Cultura
A poesia em leitura e imagem
Flávia Machado
25/03/02
As palavras falam por si mesmas. E as imagens também. Para o música, poeta,
jornalista e designer, Knorr, elas se completam e se fundem na poesia
visual, uma espécie de leitura onde a imagem completa o verso, e vice-versa. Na
bagagem, publicações, livros, exposições e cartões, nos quais o artista
trabalha não só com as palavras, mas com o espaço que lhe é pertinente.
Muitas vezes, como diz o poeta, a poesia ganha um ar irônico e brincalhão e consegue atingir
um público maior.
Sem ter um assunto predominante ou mesmo uma inspiração, Luiz Augusto Knop
de Mendonça - pouco conhecido por esse nome - conta que, para escrever,
bastam o silêncio, a solidão da noite e o barulho do lápis rabiscando o
papel.
Amor, cotidiano, palavras e a própria
poesia estão em seus versos, onde o inusitado ganha espaço. Em 90, publicou
Delírio comprimidos, um poema objeto no qual duas balas vinham numa
cartela de remédios. E o poema? Ah, o poema vinha na bula!

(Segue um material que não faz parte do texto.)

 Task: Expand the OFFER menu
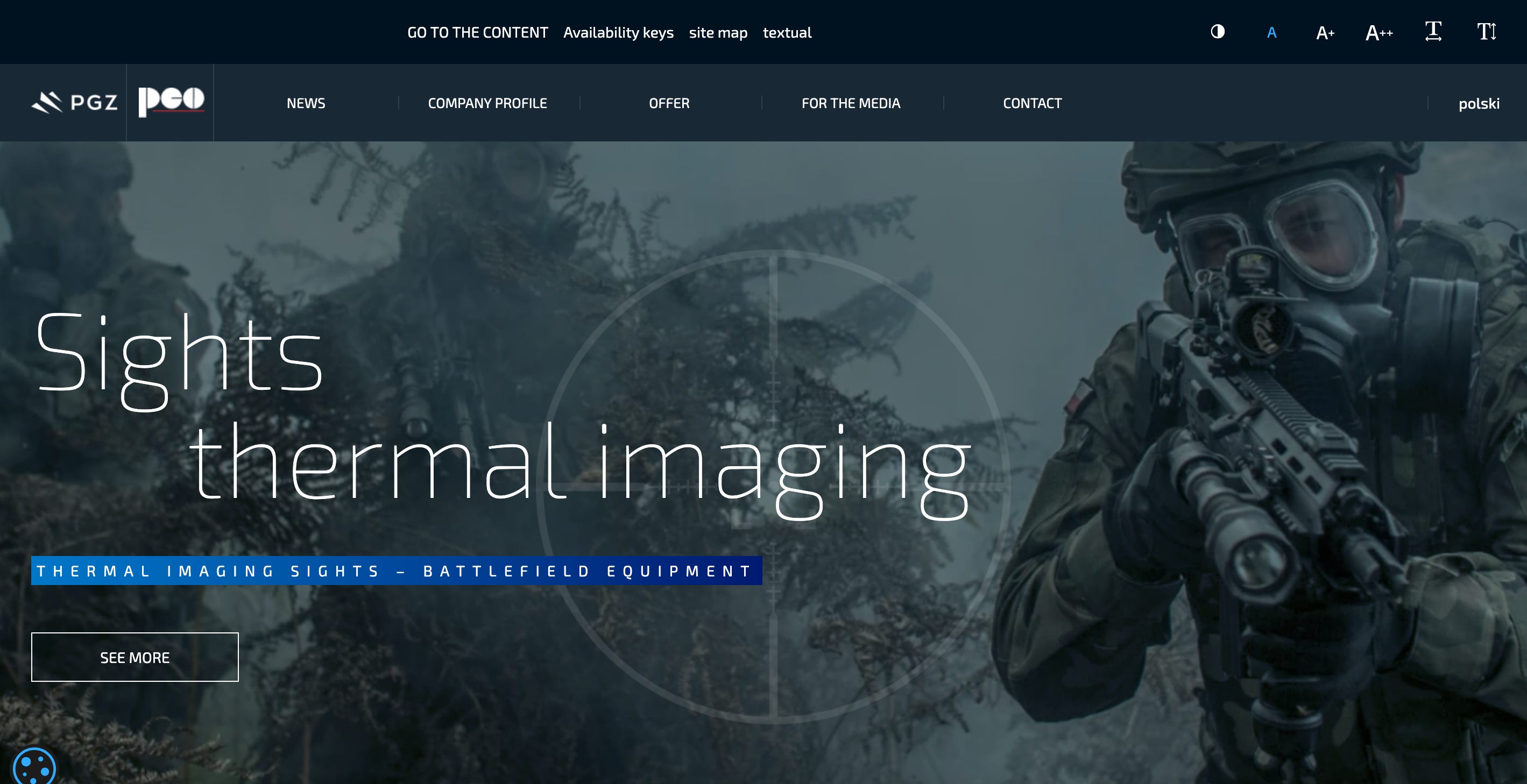[x=669, y=103]
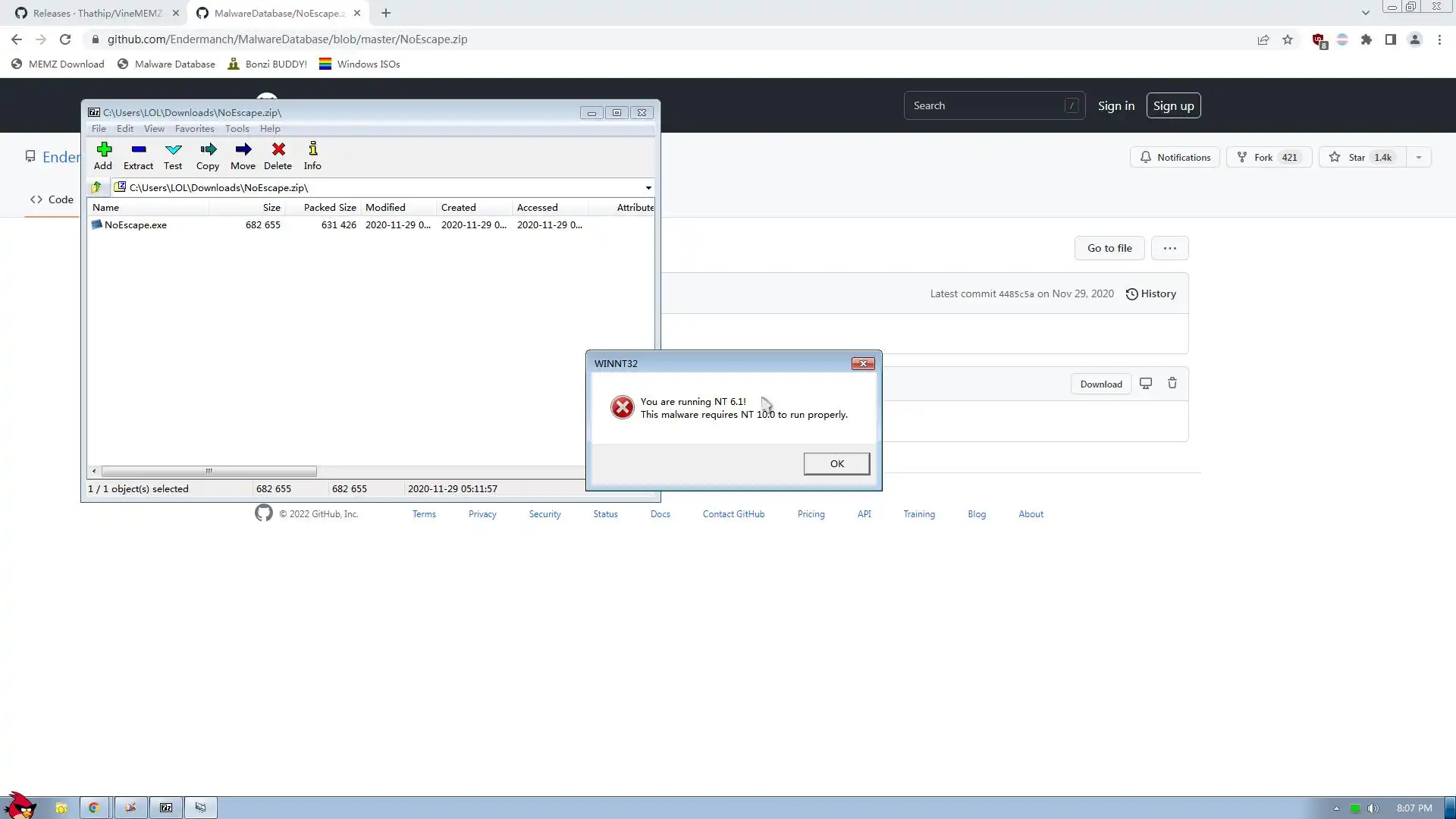Click the GitHub Download button
Image resolution: width=1456 pixels, height=819 pixels.
coord(1100,384)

E teve gente que
achou que as balas poderiam causar delírios. Para o poeta, poesia deve
causar delírios, e não balas!
De outra vez, a poesia vinha em cápsulas, também de remédios, num vidro com
30. Cada cápsula, continha um pequeno verso em papéis enroladinhos. O
trabalho, intitulado de Inspirinas foi editado nas versões adulto e
infantil, e fez muito sucesso. Assim como a poesia em cartões-postais, muito
vendida e falada de norte a sul do país, como declara Knorr. Para ele, a
poesia visual abrange um público diferente daquele acostumado com poesia
comum. "Quando se trata de poesia visual, acredito que, sem querer, as
pessoas já estão lendo. Desta forma, fica mais fácil atingir o público."
Tudo começou ...
A poesia veio antes mesmo de ele começar a cursar a faculdade de Jornalismo,
na UFJF. Primeiro, "escrevia normalmente", ironiza. Depois, foram surgindo
as influências, como Chacal e Paulo Leminsky. A faculdade trouxe um
conhecimento mais aprofundado sobre a comunicação visual e, a partir daí,
ele passou a escrever também com os olhos. No começo da carreira, o poeta
percorria os bares da cidade, recitando e tentando ganhar espaço e
divulgação. Hoje, não faz mais isso e até acha graça das façanhas.
Mas ainda
considera a divulgação do seu trabalho meio 'underground'. O motivo, segundo
ele, é o difícil acesso às editoras e livrarias, de um modo geral.
Com mais de cinco livros publicados, entre eles Falavras (1998), Quase haikais (1994), Narcisos (1990), O Tapa na Cara (1989) e A Planta da Ponta do Pé (1987), Knorr prepara mais um trabalho, que deve ser lançado ainda este ano. Desta vez, as poesias vêm em forma de lâminas. É esperar para ler e ver.